YOUR TASK
Copy out the whole leader's material on sexuality and spirituality below, word for word.

GIVEN TEXT
The leader can select from the following material:

  • Invite people in a period of quiet to think about, reflect on and respond to the following questions:
    • How do you define sexuality?
    • How do you define spirituality?

Time of sharing

    • What attitudes towards sexuality did you learn from your immediate family?
    • What attitudes towards spirituality did you learn from your immediate family?

Time of sharing and exploring the positives and negatives

  • If we affirm our sexuality as God-given, we might possibly describe it using words such as:

gracious

whole

graceful

transcendent

liberating

unifying

fun

holy

fulfilling

awesome

mysterious

affirming

  • If we affirm our spirituality as God-given, we might possibly describe it using words such as:

affirming

open

healing

obedient

integrative

compassionate

risking

accepting

personal

expressive

healthy

sensitive

    • What other words could we add?
    • Discuss how these words together connect with our sexuality.
  • What might this exercise say about the integration of our sexuality and spirituality?

Leader's introduction (Distribute copies)

Item coordinate data
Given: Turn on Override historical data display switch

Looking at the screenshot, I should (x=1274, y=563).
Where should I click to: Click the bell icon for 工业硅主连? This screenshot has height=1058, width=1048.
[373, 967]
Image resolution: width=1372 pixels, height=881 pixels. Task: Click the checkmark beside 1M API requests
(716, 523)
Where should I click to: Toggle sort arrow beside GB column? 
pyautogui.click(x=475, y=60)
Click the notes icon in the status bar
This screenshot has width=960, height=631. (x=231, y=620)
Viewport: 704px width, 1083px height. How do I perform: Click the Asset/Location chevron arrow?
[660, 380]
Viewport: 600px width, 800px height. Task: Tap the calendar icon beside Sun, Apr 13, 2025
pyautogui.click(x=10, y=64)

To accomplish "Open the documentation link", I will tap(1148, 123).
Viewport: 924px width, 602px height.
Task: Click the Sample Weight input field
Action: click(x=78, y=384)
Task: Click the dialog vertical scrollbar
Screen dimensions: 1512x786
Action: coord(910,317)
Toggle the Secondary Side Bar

WORKED SOLUTION
The leader can select from the following material:

  • Invite people in a period of quiet to think about, reflect on and respond to the following questions:
    • How do you define sexuality?
    • How do you define spirituality?

Time of sharing

    • What attitudes towards sexuality did you learn from your immediate family?
    • What attitudes towards spirituality did you learn from your immediate family?

Time of sharing and exploring the positives and negatives

  • If we affirm our sexuality as God-given, we might possibly describe it using words such as:

gracious

whole

graceful

transcendent

liberating

unifying

fun

holy

fulfilling

awesome

mysterious

affirming

  • If we affirm our spirituality as God-given, we might possibly describe it using words such as:

affirming

open

healing

obedient

integrative

compassionate

risking

accepting

personal

expressive

healthy

sensitive

    • What other words could we add?
    • Discuss how these words together connect with our sexuality.
  • What might this exercise say about the integration of our sexuality and spirituality?

Leader's introduction (Distribute copies)